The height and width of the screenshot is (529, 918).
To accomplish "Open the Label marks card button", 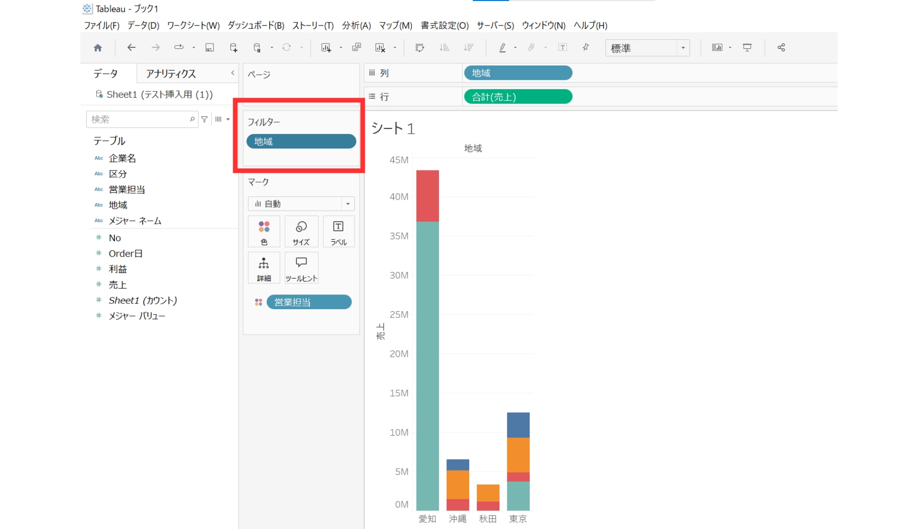I will click(339, 232).

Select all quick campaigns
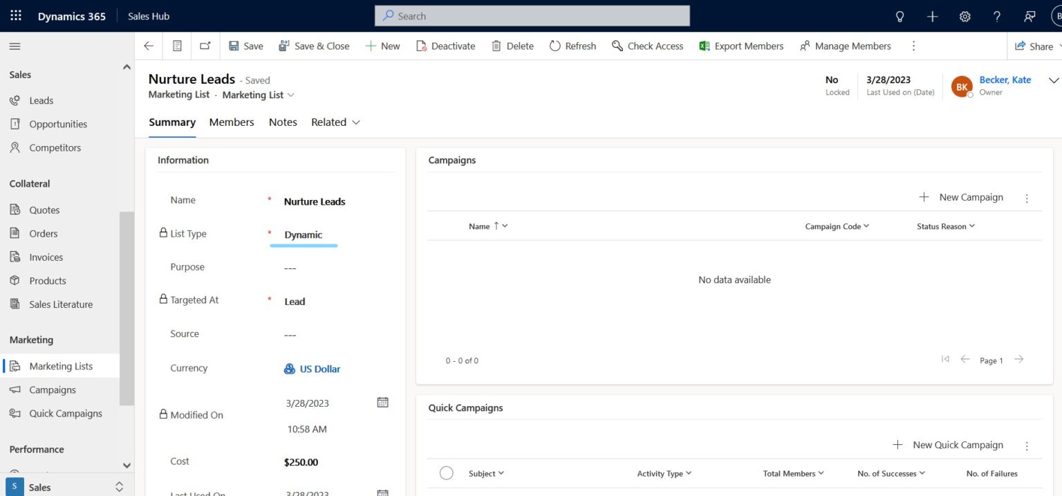tap(446, 472)
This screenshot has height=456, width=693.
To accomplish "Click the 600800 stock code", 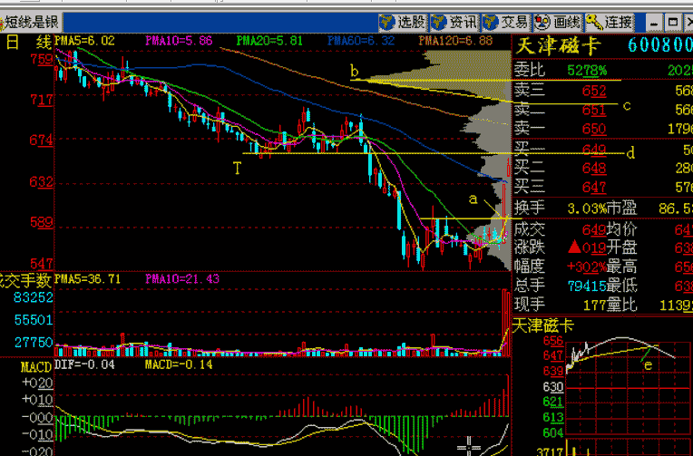I will tap(659, 46).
########
▶ **THE TASK**: The lines to copy are those above that contain "width".

▶ **SOLUTION FOR THIS TASK**:
The height and width of the screenshot is (529, 918).
This screenshot has height=456, width=693.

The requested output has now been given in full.